[Records from a collection]

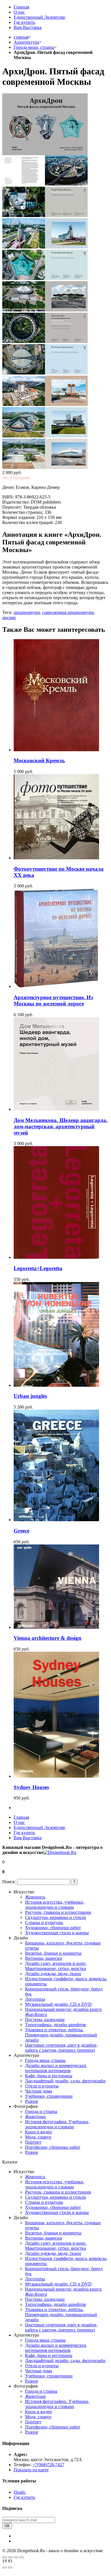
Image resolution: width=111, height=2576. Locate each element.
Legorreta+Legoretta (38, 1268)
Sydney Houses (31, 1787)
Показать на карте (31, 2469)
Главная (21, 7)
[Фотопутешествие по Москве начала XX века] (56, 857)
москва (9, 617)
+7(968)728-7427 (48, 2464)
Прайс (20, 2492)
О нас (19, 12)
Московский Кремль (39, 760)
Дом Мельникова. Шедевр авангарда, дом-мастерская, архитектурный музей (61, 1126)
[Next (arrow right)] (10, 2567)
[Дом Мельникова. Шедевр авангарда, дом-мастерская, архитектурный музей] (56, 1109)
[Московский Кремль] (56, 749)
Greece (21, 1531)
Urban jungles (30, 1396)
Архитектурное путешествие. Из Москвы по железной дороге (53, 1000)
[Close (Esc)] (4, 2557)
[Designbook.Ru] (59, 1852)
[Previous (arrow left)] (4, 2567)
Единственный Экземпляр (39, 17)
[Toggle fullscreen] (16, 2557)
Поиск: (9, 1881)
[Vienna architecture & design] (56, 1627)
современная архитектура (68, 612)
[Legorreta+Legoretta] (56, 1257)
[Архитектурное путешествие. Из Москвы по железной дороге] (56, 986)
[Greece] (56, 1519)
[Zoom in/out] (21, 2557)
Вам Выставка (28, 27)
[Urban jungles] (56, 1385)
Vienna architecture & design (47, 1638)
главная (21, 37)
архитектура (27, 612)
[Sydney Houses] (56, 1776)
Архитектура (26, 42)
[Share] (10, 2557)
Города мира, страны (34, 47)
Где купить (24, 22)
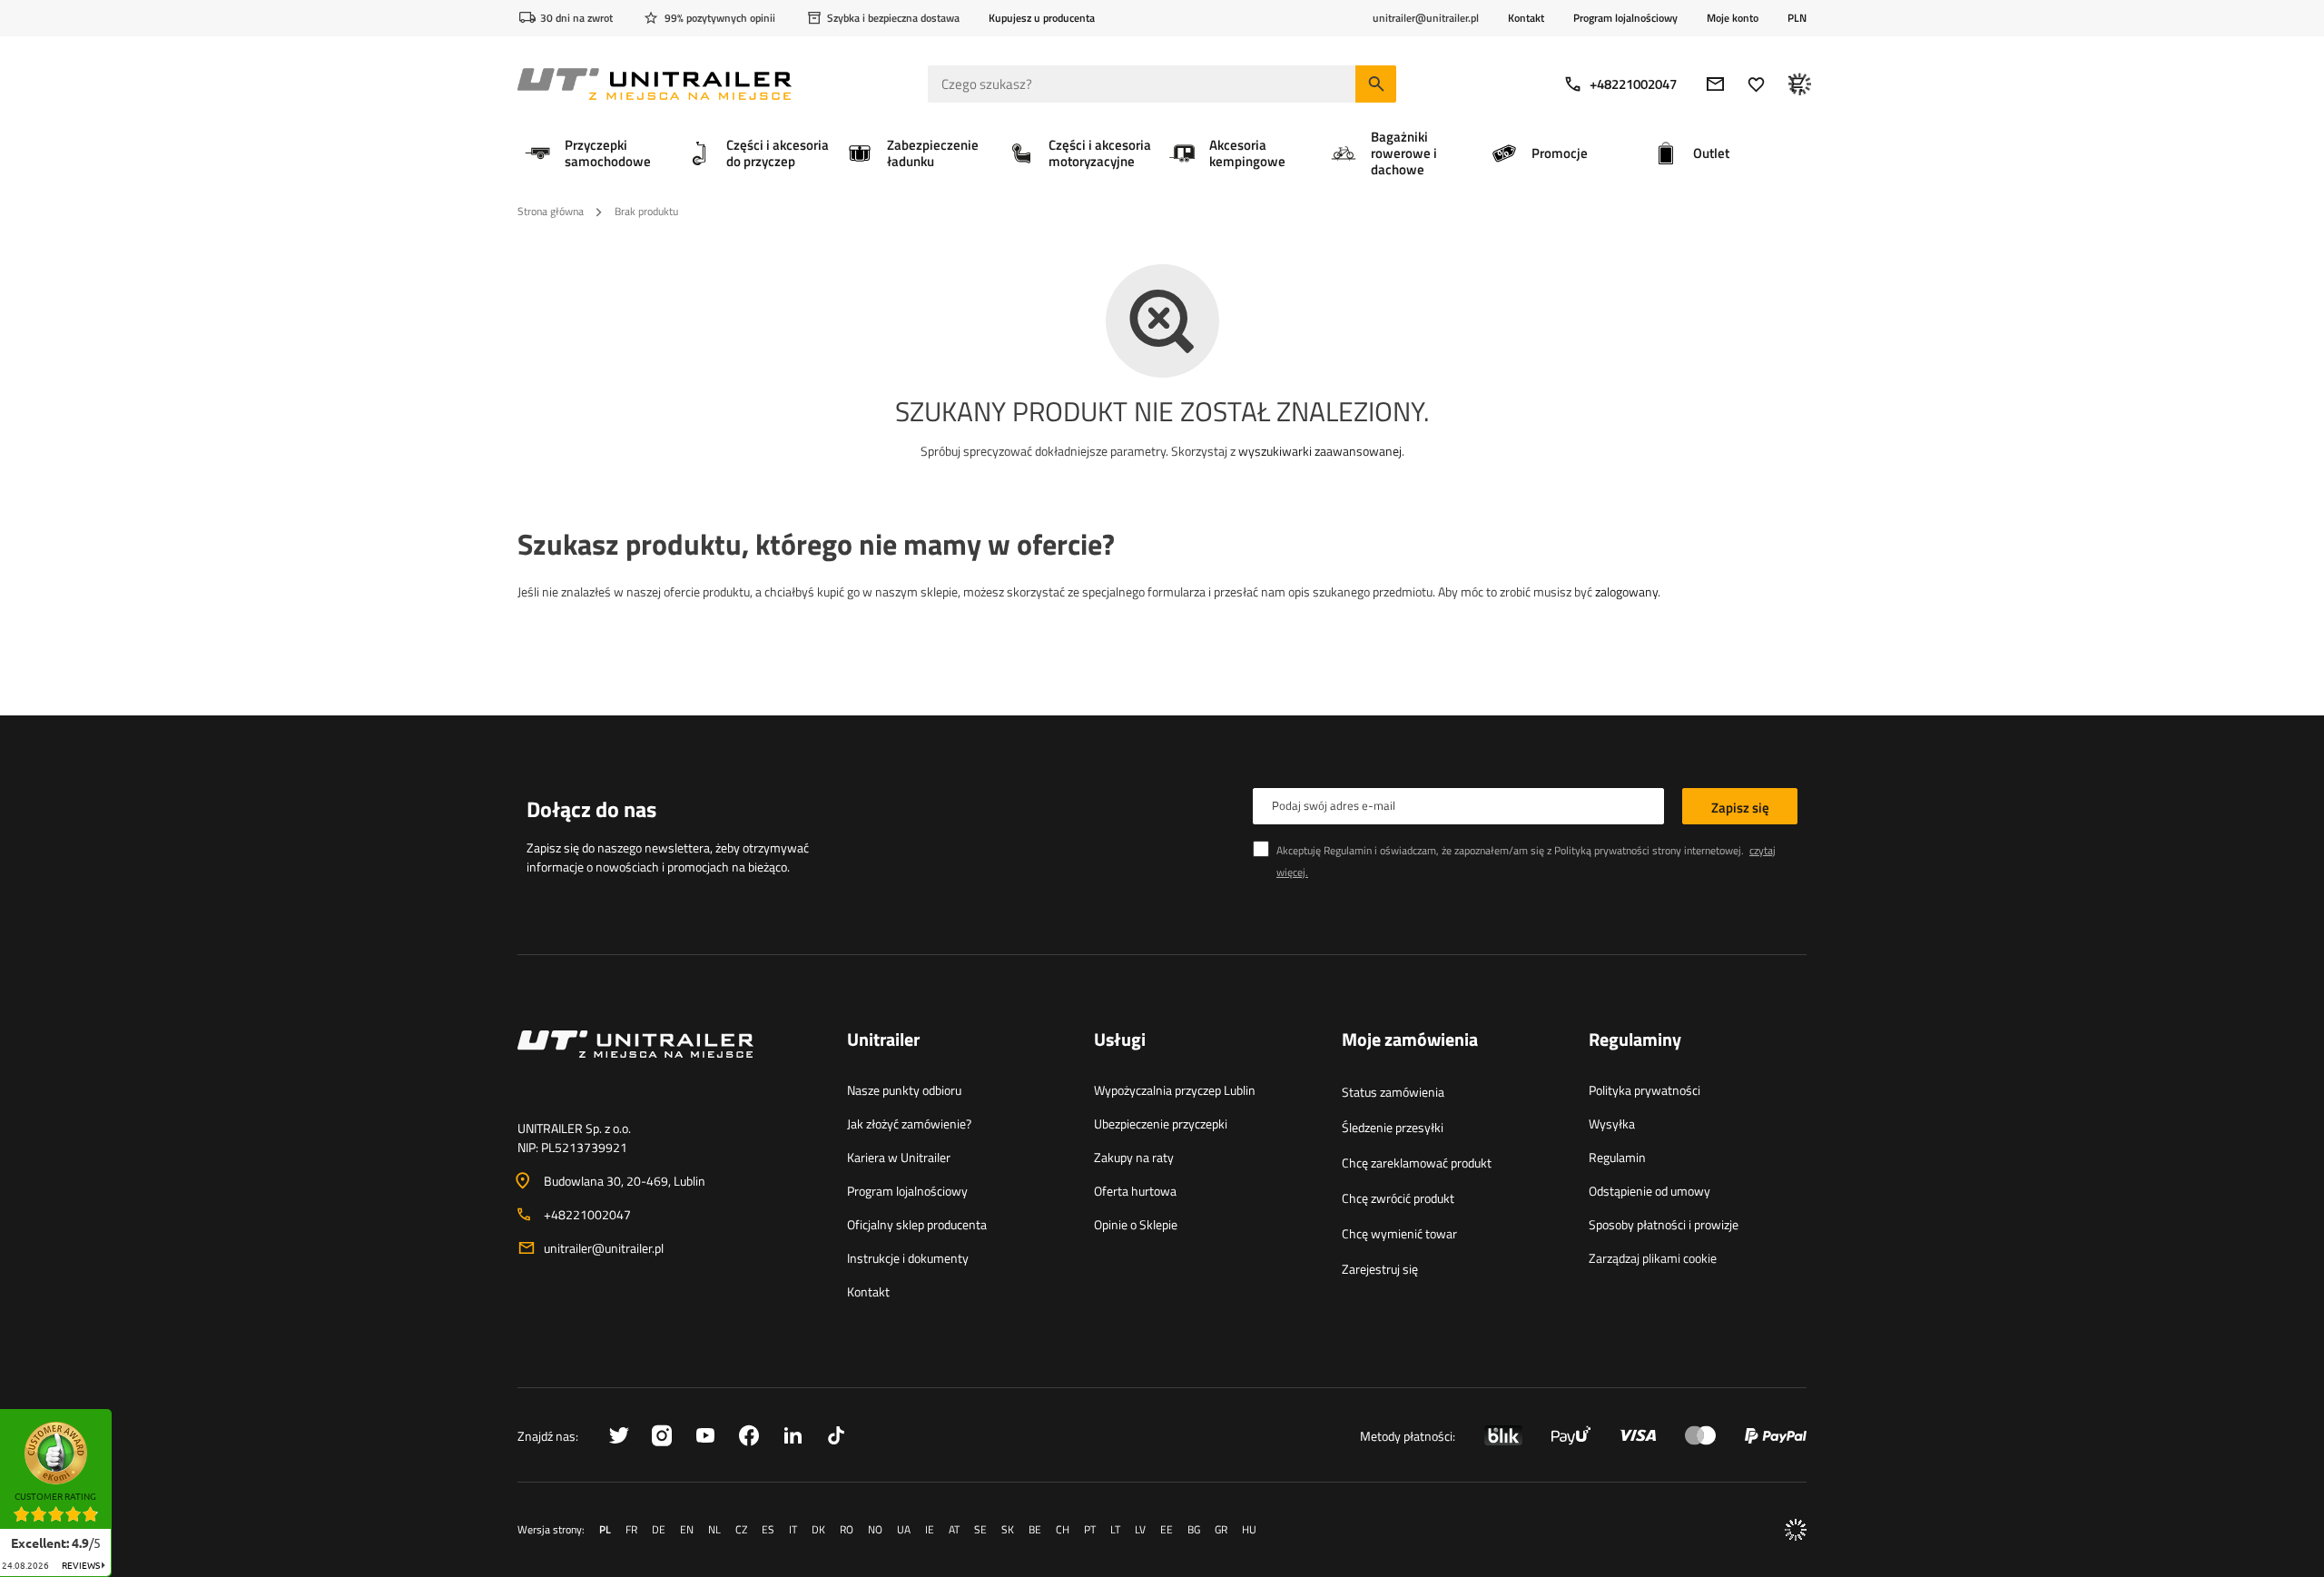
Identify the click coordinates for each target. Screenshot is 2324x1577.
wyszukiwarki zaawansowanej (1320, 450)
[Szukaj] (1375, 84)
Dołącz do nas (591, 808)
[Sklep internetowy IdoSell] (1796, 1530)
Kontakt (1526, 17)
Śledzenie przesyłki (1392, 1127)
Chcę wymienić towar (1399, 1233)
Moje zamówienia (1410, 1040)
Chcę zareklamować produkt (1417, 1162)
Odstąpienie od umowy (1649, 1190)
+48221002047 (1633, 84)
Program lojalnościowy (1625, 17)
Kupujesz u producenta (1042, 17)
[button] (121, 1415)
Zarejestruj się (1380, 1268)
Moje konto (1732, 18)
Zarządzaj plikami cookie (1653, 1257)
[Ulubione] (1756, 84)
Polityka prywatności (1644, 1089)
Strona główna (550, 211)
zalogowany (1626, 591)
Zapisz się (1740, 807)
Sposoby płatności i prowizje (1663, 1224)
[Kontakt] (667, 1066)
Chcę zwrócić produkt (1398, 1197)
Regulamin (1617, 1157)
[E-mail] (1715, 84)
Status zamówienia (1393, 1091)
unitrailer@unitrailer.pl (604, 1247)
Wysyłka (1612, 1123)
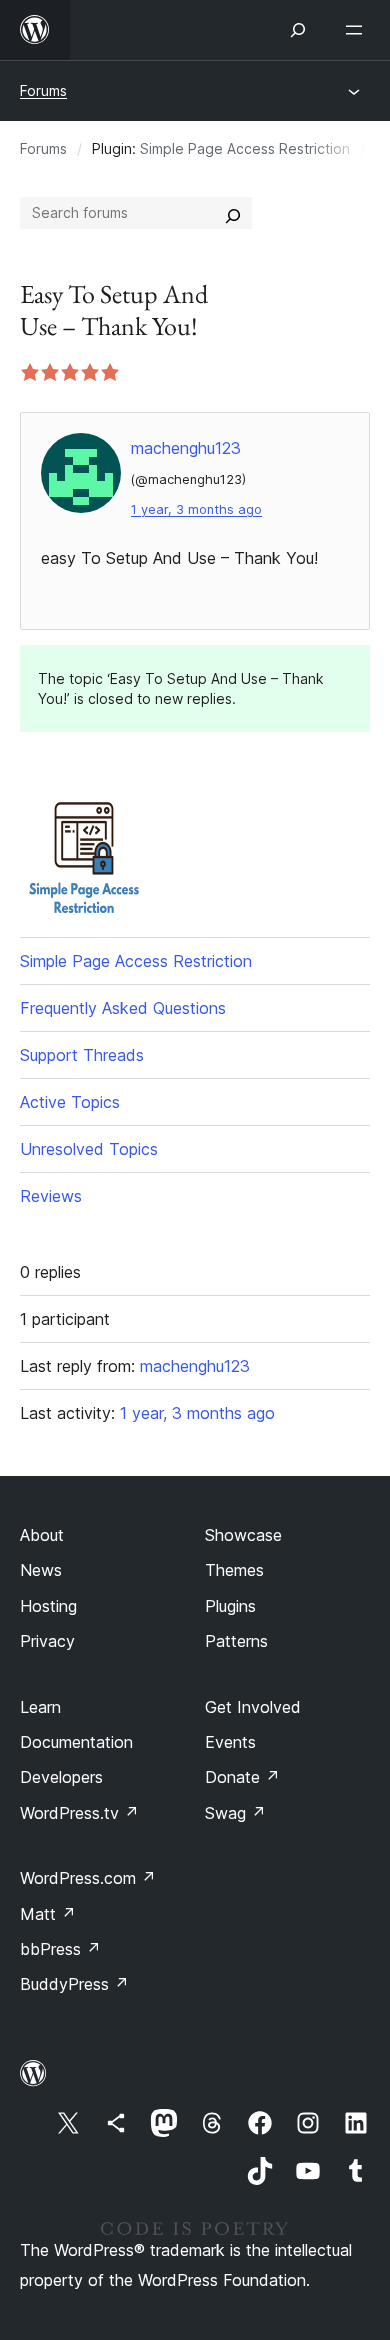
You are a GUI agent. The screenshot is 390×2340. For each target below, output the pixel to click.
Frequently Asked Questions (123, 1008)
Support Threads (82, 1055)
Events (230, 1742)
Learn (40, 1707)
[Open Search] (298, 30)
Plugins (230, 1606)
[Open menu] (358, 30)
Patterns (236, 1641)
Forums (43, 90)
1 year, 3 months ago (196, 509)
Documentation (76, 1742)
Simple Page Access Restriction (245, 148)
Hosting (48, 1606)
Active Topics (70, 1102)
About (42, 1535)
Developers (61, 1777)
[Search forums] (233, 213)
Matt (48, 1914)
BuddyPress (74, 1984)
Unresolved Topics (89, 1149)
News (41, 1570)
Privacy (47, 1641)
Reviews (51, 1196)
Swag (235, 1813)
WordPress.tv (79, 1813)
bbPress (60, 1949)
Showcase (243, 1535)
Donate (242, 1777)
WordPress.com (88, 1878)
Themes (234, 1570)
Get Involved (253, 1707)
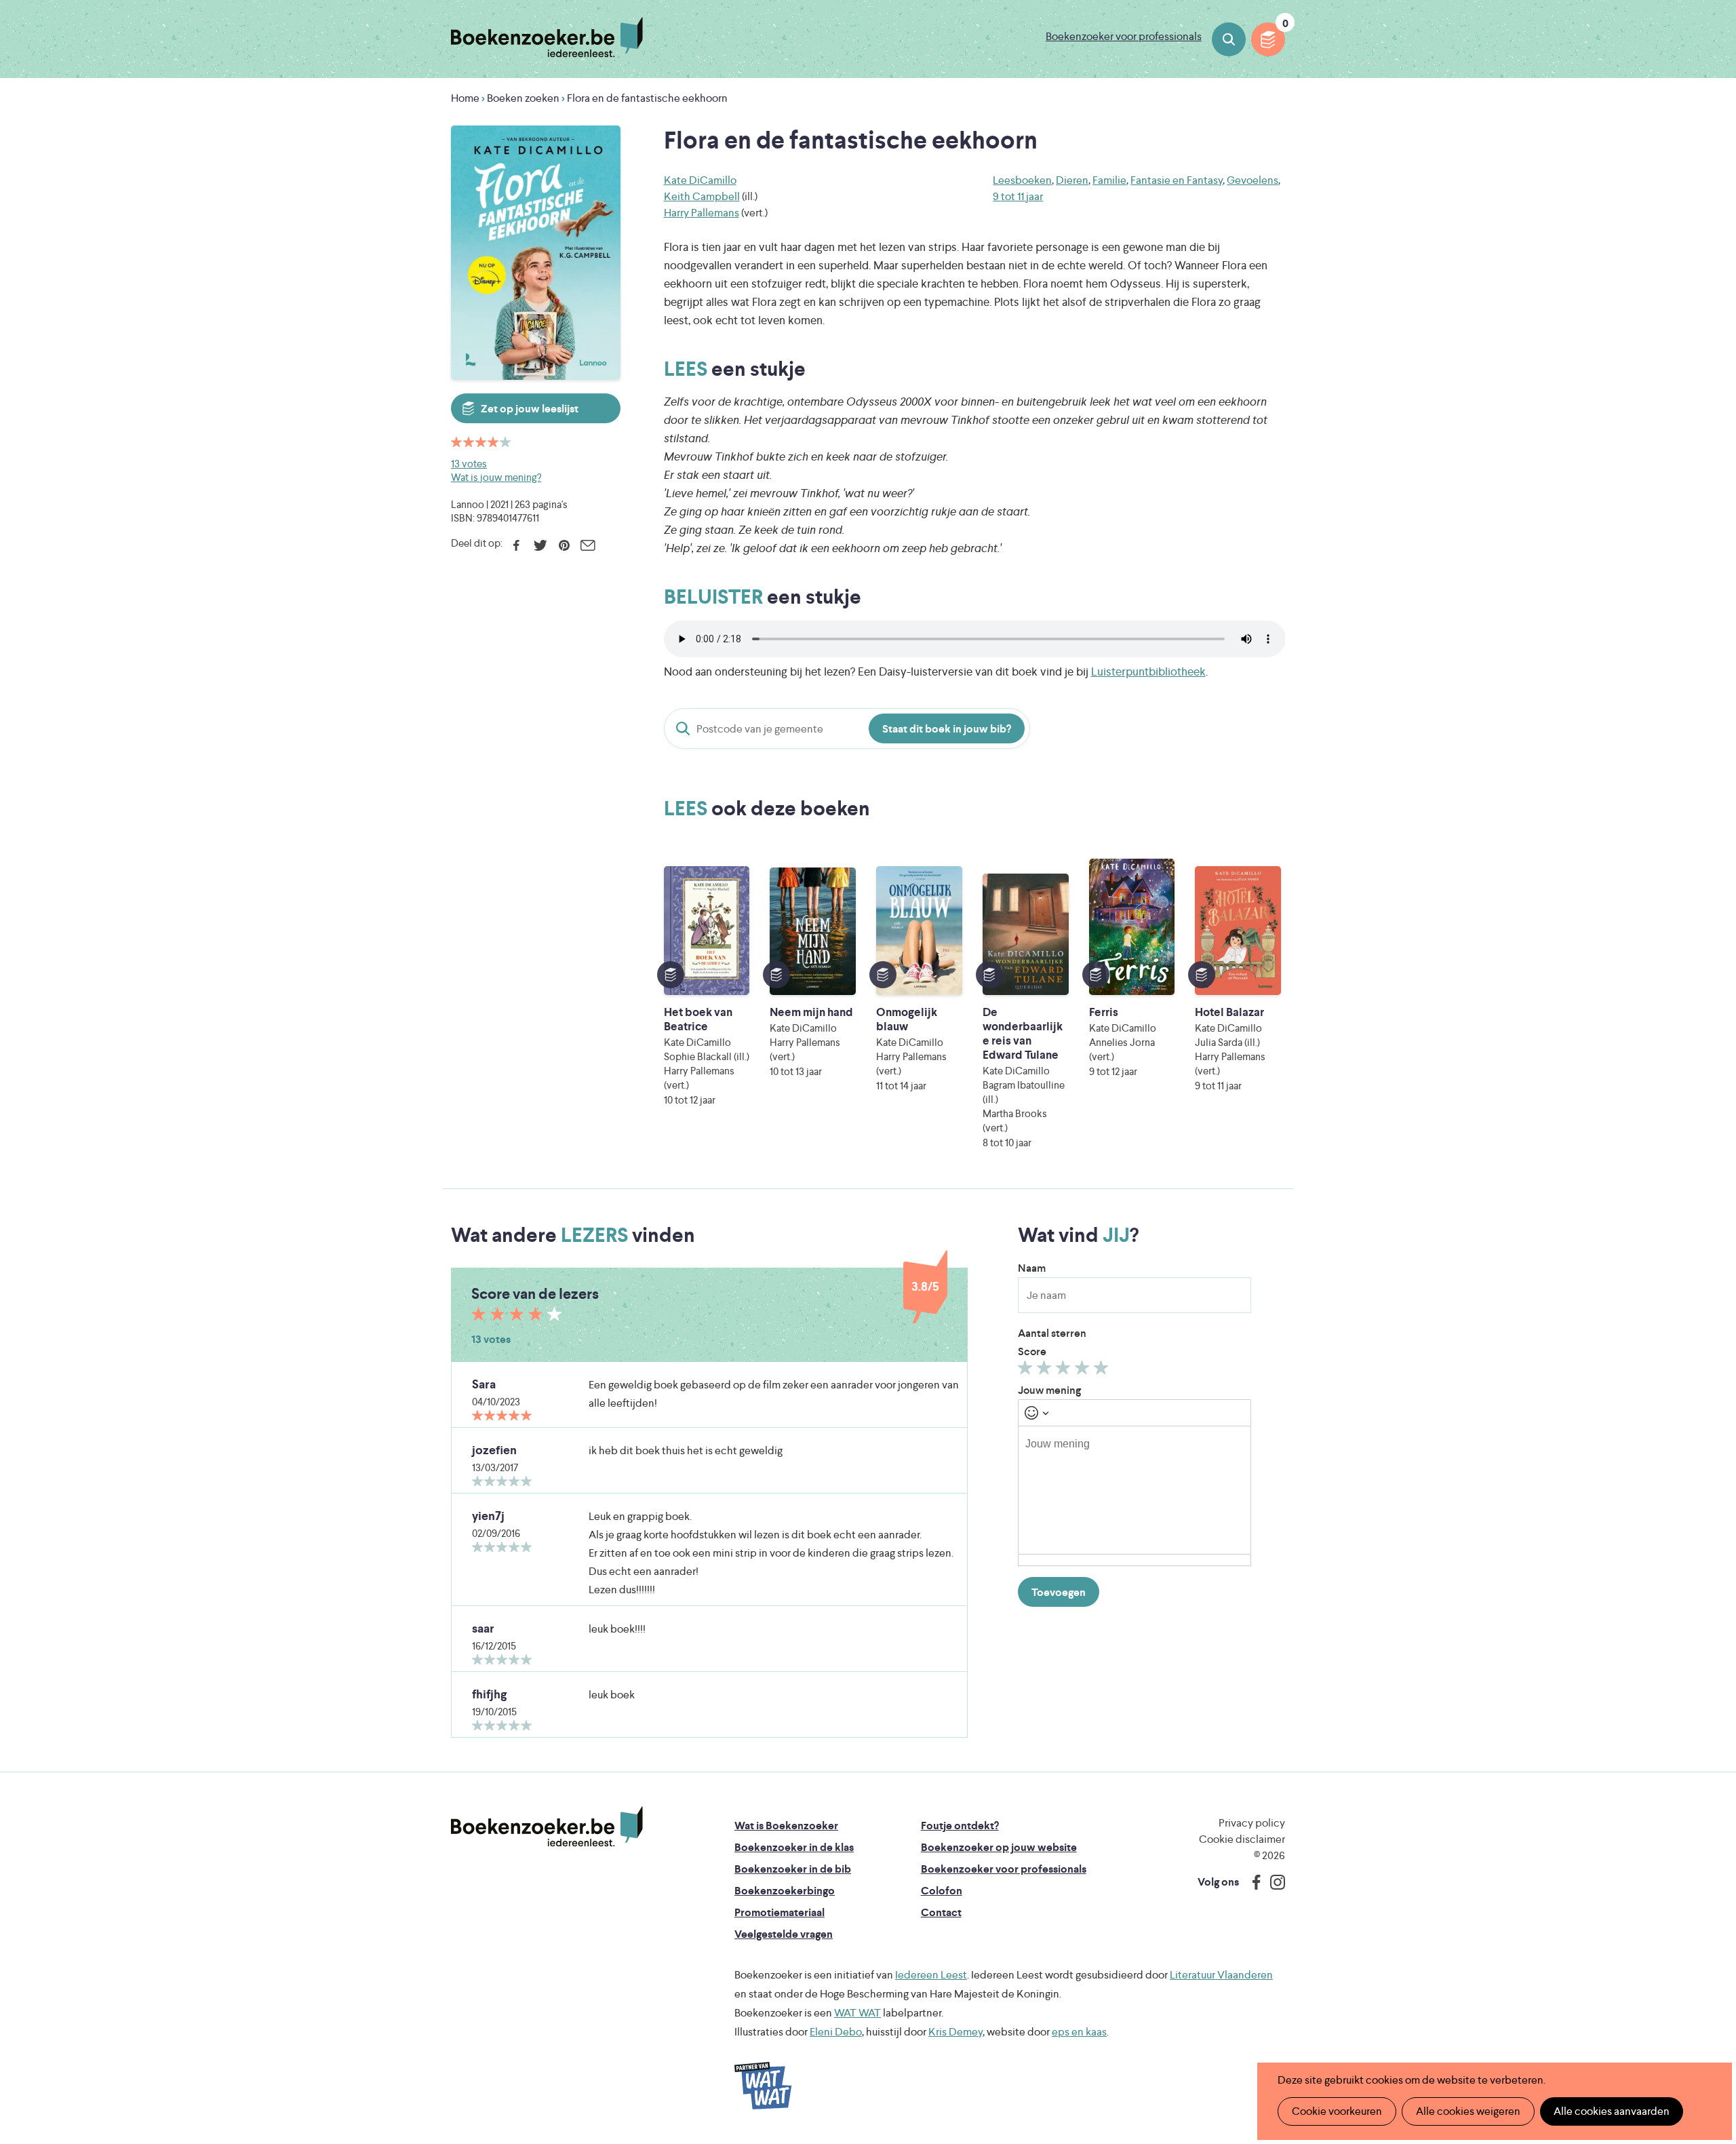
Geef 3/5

■ **Brief**: The line containing "Plugins (230, 1606)" and every line after it, through the end of the records, are what you should retype exactly. Do not include the pictures.

■ **Reply**:
Plugins (230, 1606)
[Open menu] (358, 30)
Patterns (236, 1641)
Forums (43, 90)
1 year, 3 months ago (196, 509)
Documentation (76, 1742)
Simple Page Access Restriction (245, 148)
Hosting (48, 1606)
Active Topics (70, 1102)
About (42, 1535)
Developers (61, 1777)
[Search forums] (233, 213)
Matt (48, 1914)
BuddyPress (74, 1984)
Unresolved Topics (89, 1149)
News (41, 1570)
Privacy (47, 1641)
Reviews (51, 1196)
Swag (235, 1813)
WordPress.tv (79, 1813)
bbPress (60, 1949)
Showcase (243, 1535)
Donate (242, 1777)
WordPress.com (88, 1878)
Themes (234, 1570)
Get Involved (253, 1707)
Geef 3/5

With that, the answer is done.